Rows for locating words and elements:
━━━━━━━━

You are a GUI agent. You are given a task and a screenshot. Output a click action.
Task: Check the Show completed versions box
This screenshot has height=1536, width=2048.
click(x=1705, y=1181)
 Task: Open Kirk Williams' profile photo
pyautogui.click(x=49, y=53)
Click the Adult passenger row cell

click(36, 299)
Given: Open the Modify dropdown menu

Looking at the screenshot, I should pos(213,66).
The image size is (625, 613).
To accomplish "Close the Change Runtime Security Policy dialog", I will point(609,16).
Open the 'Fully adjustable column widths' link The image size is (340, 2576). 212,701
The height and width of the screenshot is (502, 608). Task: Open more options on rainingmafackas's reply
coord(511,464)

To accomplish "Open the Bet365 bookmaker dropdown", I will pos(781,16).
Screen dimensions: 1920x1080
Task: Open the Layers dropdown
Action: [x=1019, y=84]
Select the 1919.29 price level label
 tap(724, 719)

━━━━━━━━

WHAT IS ASKED: Render each line of the rows above as a JSON list of strings, one string per line, leaving out blank lines.

EXERCISE OUTPUT:
[
  "You are a GUI agent. You are given a task and a screenshot. Output a click action.",
  "Task: Check the Show completed versions box",
  "This screenshot has height=1536, width=2048.",
  "click(x=1705, y=1181)",
  " Task: Open Kirk Williams' profile photo",
  "pyautogui.click(x=49, y=53)",
  "Click the Adult passenger row cell",
  "click(36, 299)",
  "Given: Open the Modify dropdown menu",
  "Looking at the screenshot, I should pos(213,66).",
  "The image size is (625, 613).",
  "To accomplish \"Close the Change Runtime Security Policy dialog\", I will point(609,16).",
  "Open the 'Fully adjustable column widths' link The image size is (340, 2576). 212,701",
  "The height and width of the screenshot is (502, 608). Task: Open more options on rainingmafackas's reply",
  "coord(511,464)",
  "To accomplish \"Open the Bet365 bookmaker dropdown\", I will pos(781,16).",
  "Screen dimensions: 1920x1080",
  "Task: Open the Layers dropdown",
  "Action: [x=1019, y=84]",
  "Select the 1919.29 price level label",
  " tap(724, 719)"
]